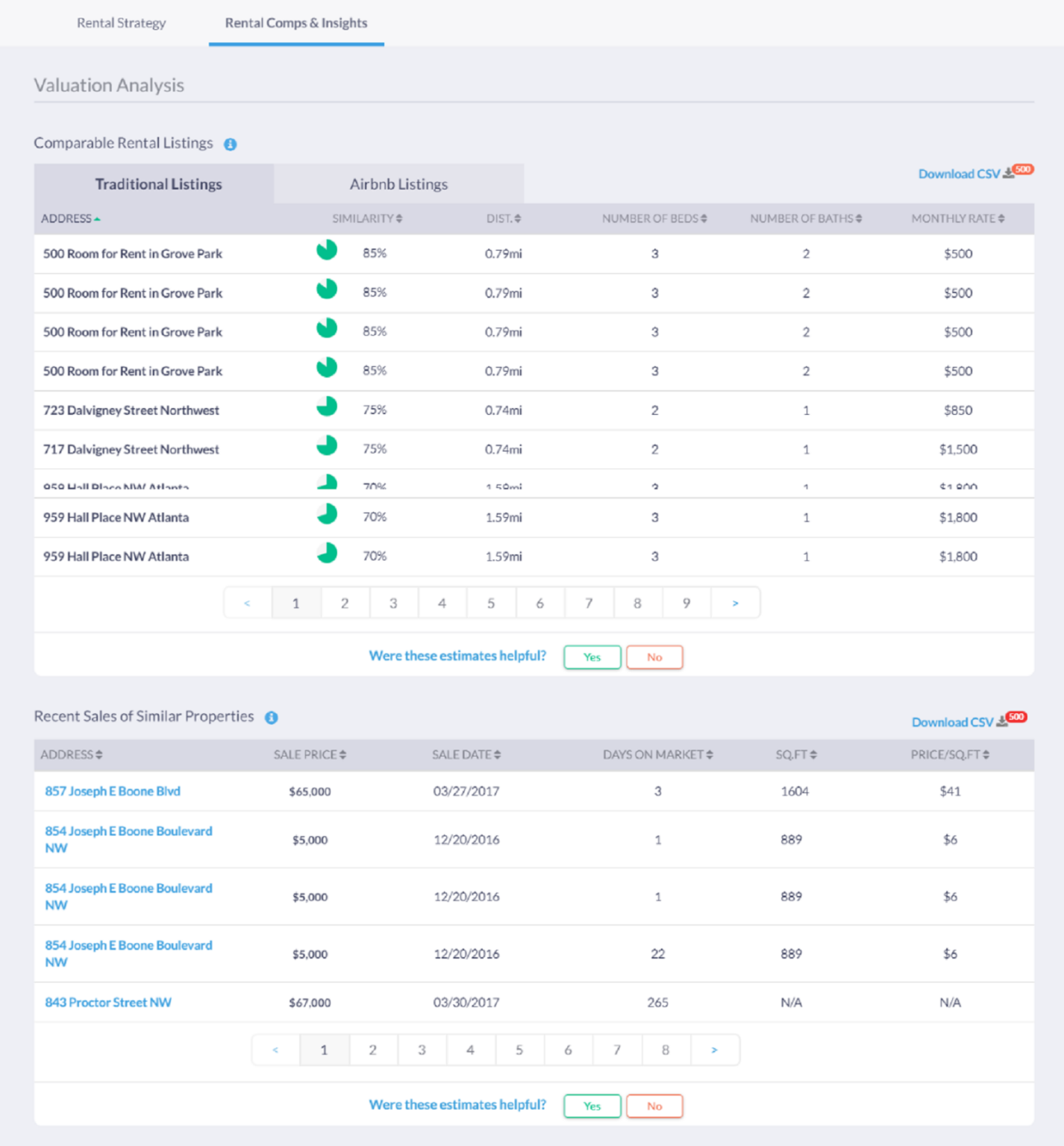Switch to Airbnb Listings tab
1064x1146 pixels.
point(398,184)
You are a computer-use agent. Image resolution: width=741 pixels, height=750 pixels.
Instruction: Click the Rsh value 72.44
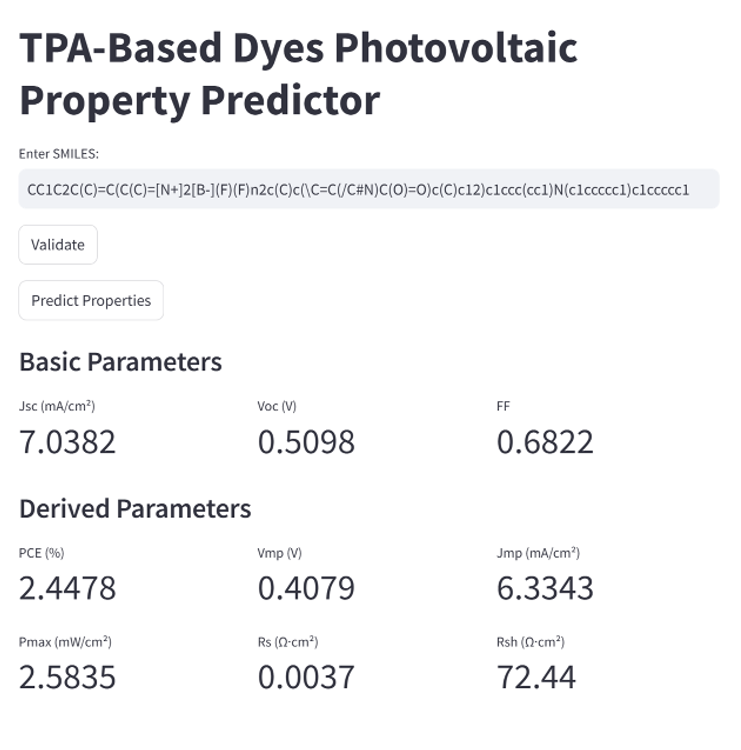[x=536, y=677]
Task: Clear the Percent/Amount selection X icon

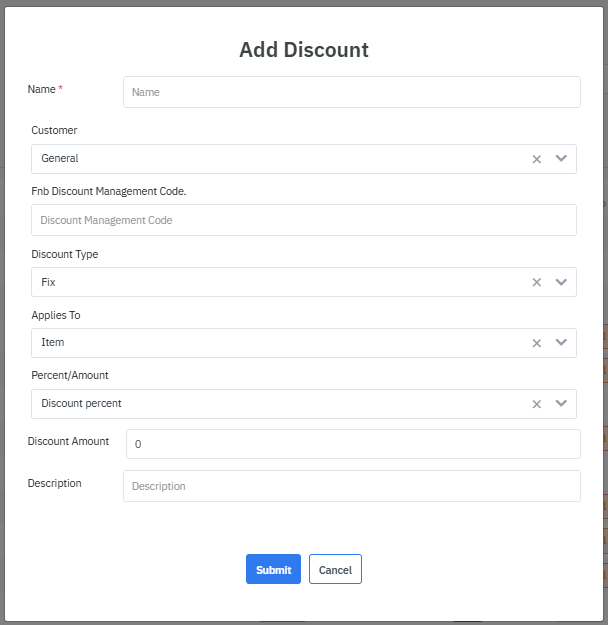Action: point(536,404)
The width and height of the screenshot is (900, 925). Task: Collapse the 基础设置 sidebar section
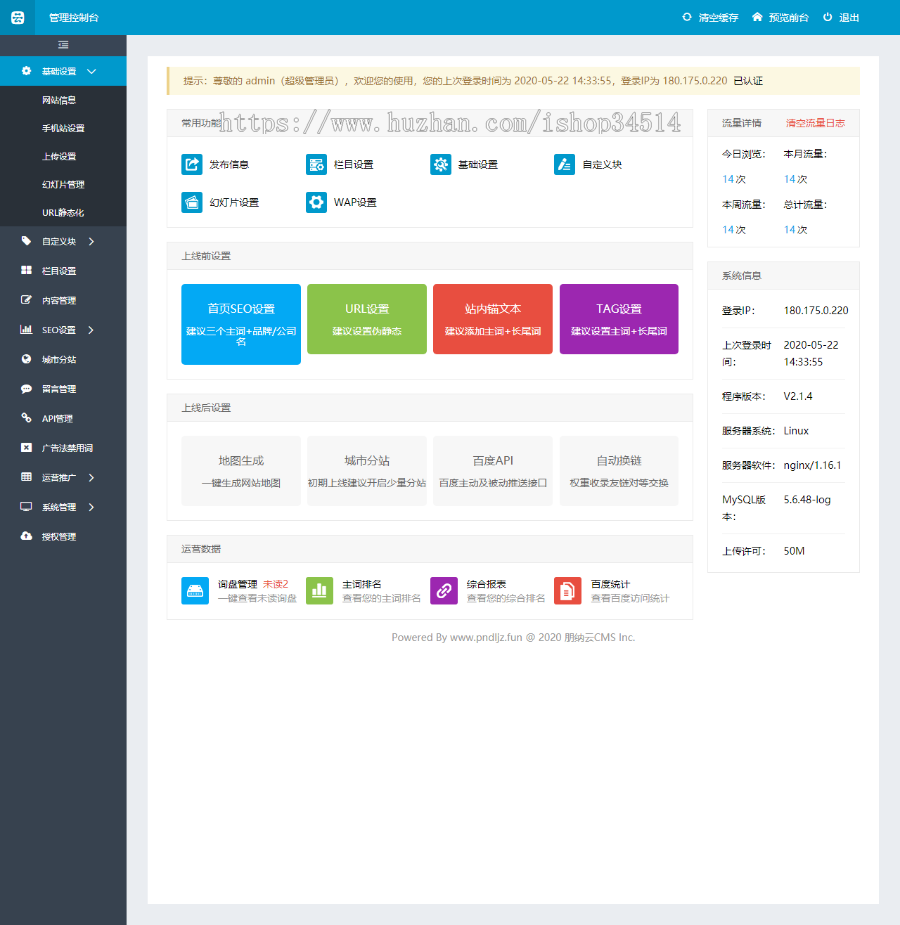pyautogui.click(x=63, y=71)
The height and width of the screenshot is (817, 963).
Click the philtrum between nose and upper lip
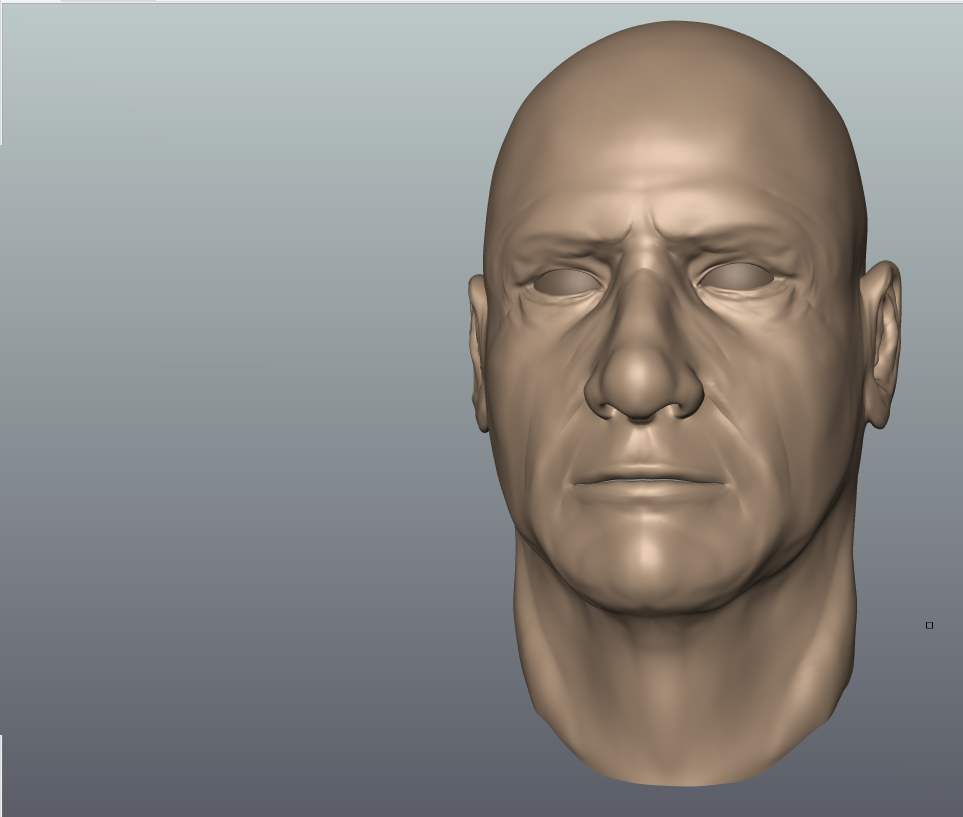(645, 443)
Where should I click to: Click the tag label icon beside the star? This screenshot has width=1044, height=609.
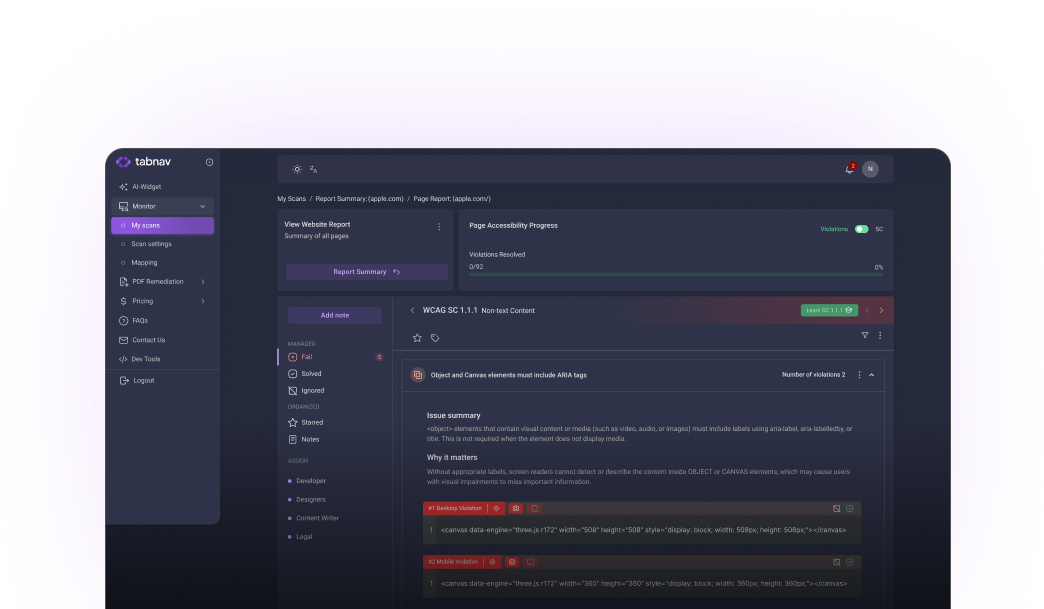pyautogui.click(x=435, y=337)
══════
(Action item) Restrict the output to the lines from the one with "Where should I" through the last line of the material above. Print them exactly, leaving out every picture.

(Response)
Where should I click to: Click the tag label icon beside the star? This screenshot has width=1044, height=609.
pyautogui.click(x=435, y=337)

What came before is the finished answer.